Filter the records below and copy out every line containing the word "resolution".

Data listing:
== == ==

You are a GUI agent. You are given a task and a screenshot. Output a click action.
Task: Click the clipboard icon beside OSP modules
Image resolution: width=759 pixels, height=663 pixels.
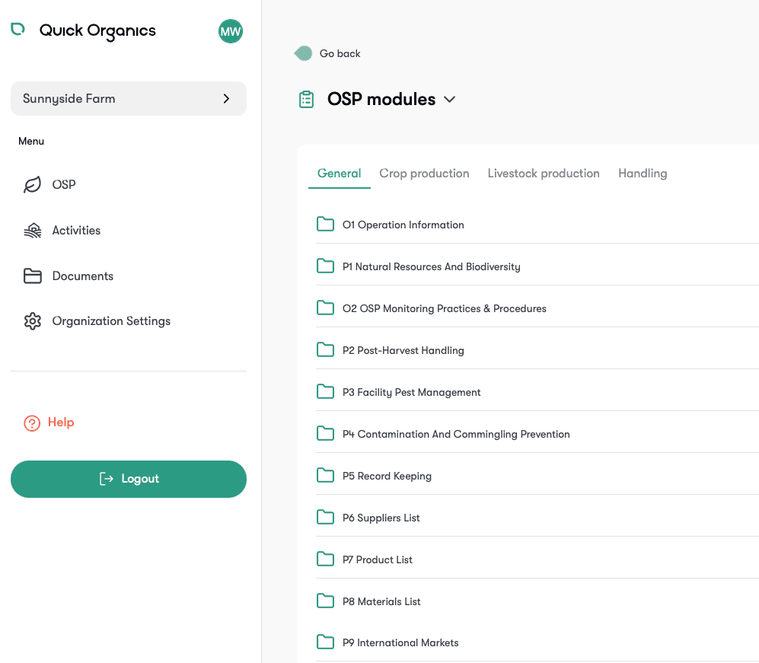point(306,99)
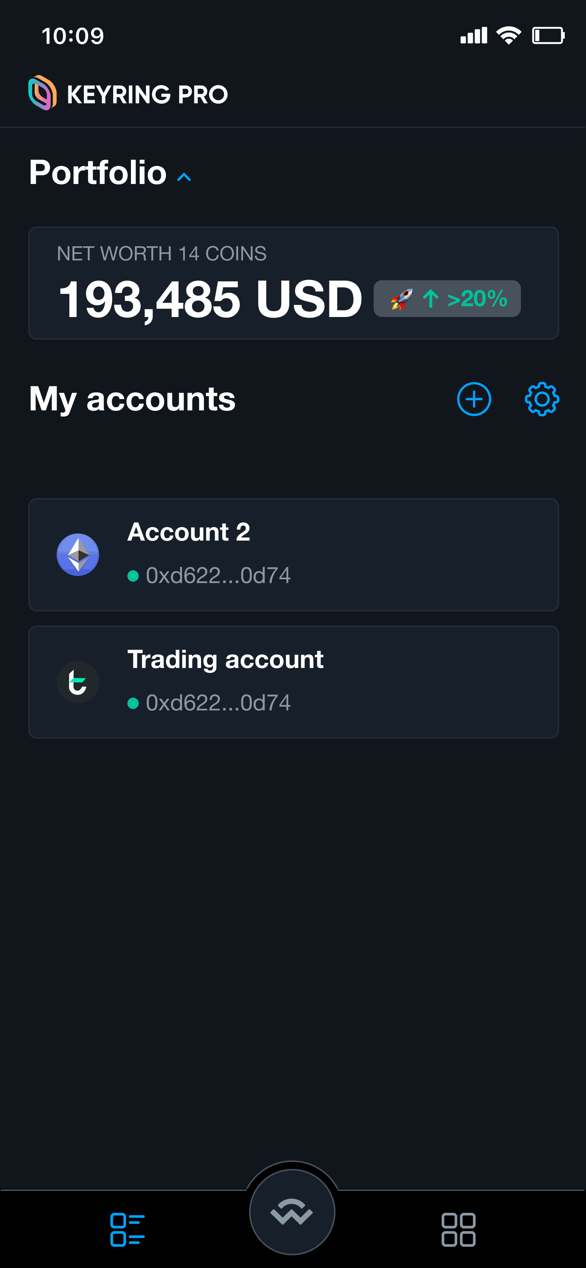Tap green status dot on Trading account

tap(133, 703)
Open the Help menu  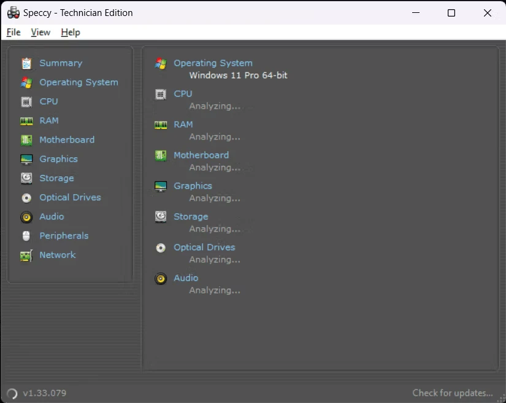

== == ==

**Solution**
Image resolution: width=759 pixels, height=663 pixels.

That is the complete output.